All of these were decided upon based upon other retirement investment choices we have made. If I die first, husband retains ALL of his retirement income. So, once the kids are grown and gone, there really is no need for me to even have any policy, except to cover burial expenses. On the other hand, if husband goes first, the survivor benefits of his work retirement are less for me than he would receive if he were living. So, we have additional insurance on him for my benefit, should he go first and I only receive the reduced survivor retirement benefits. Then we have other retirement investments as well.

You have to look at a much bigger picture than *just* insurance. Which is why I suggest doing some reading to familiarize yourself with what you *need* vs what would make life wonderful, vs happy retirement with you both living into a ripe old age.

C.C.

answers from San Francisco on

No, you don't want whole life. What you're doing there is basically buying term life insurance, and then paying extra so someone else can invest your money at a much lower return than you'd get investing it yourself. It's a waste of money. Get a term life policy. Your kids will be grown and out of the house by the time the 20 year term is over (or if they'll be grown and gone in 10 years, get that instead - it will be cheaper).

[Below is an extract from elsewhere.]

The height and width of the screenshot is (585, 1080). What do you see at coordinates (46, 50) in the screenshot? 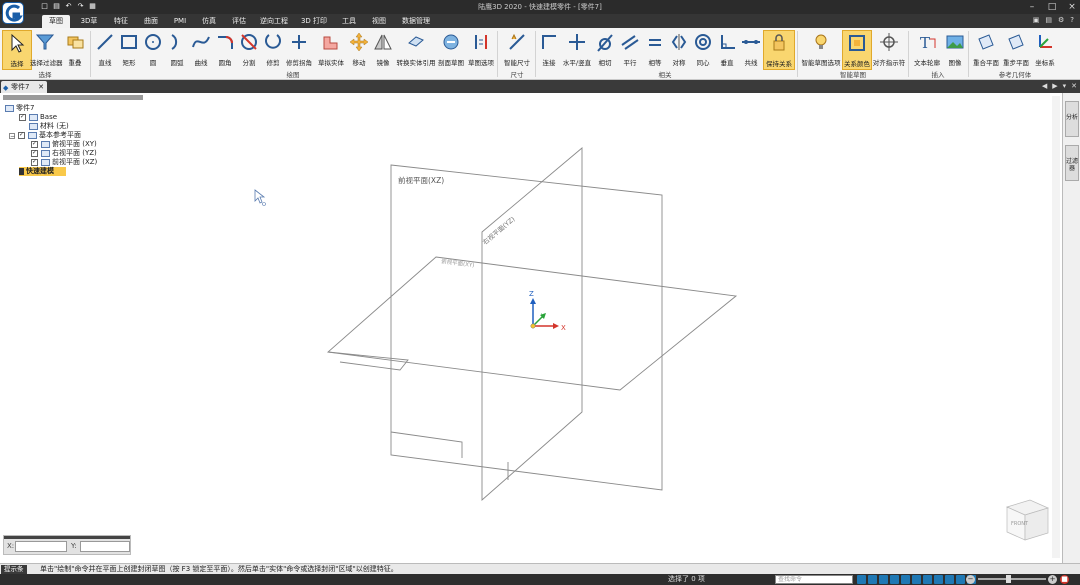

The MOST important thing you can do is make sure the company you buy from is rated highly, and is financially stable. In other words, don't buy from some fly-by-night place you've never heard of. If you have your homeowner's insurance through a company like State Farm, Allstate, or similar, ask your broker about life insurance. These companies are reputable and will pay out in the event that you need them to. My husband is insured through Lincoln Benefit (we bought the policy through our Allstate agent), and I'm insured through Met Life. Check around amongst the reputable companies, because depending upon age and policy amount, you might be able to find a better deal insuring yourselves through different companies. Here's an article with a little more information: http://www.nerdwallet.com/blog/insurance/2015/03/31/life-...

You should ask for a policy that is renewable and convertible. Renewable means that at the end of the term, you can renew the policy - say, if you pick a 10 year policy now, at the end of that term, you can renew for another 10 years, if it is necessary at that time that you do so. Convertible means that if you want to change it to a whole-life policy at that time, you may do so. So, those are two things to ask about when you call to get the policy.

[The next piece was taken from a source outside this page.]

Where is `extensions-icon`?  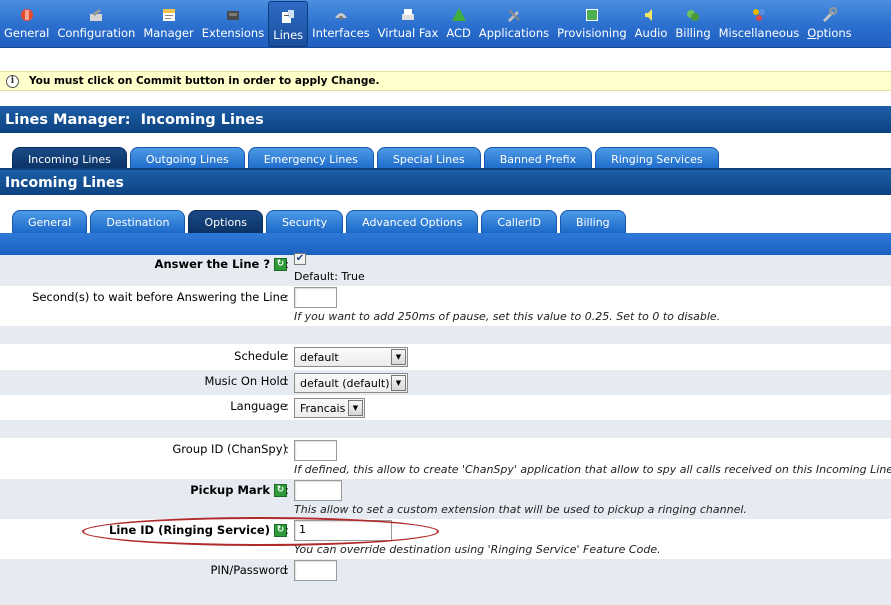 extensions-icon is located at coordinates (232, 16).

As far as the amount, it depends upon your cost of living (what it would likely cost to replace the duties you now perform for your family - nanny, cleaning lady, etc), and how long it will be until your kids are grown and out of the house. If your youngest child is 10, assume that in 10 years, your duties as a SAHM will be effectively over, and so if something were to happen to you in 11 years, your husband wouldn't go through any financial hardship trying to maintain your duties. You get the idea. Your husband will need a much bigger policy, being that he is the primary breadwinner. Figure out how much you'd need to live on until the kids are grown, and that's the amount of money you need to insure him for.

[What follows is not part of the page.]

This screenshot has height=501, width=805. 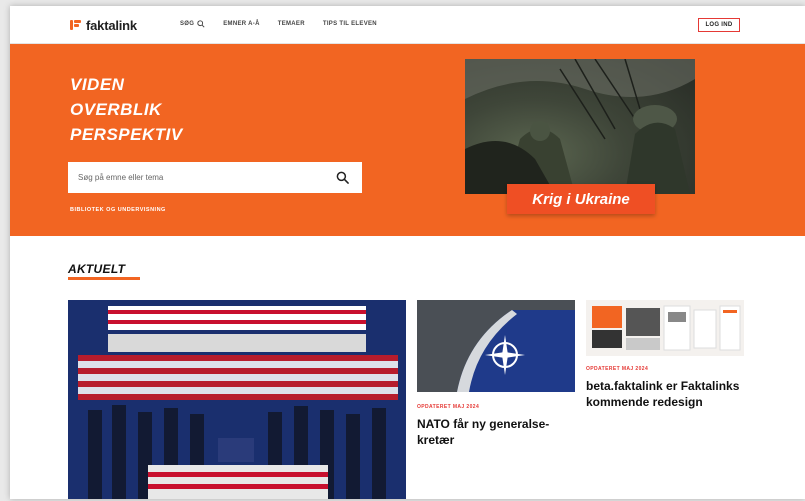 I want to click on news-card-beta-image, so click(x=665, y=328).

If I can suggest one book to you, it would be The Wealthy Barber. http://www.amazon.com/The-Wealthy-Barber-Successful-Finan... It's a quick read and makes it really easy to understand all of this.

One thing I wanted to mention was that on your husband's work policy, do make sure that YOU are the primary benificiary of the policy. There are employers out there who offer the insurance, but they are the beneficiary of the policy, which wouldn't help you at all if something were to happen. Just be sure to read the paperwork.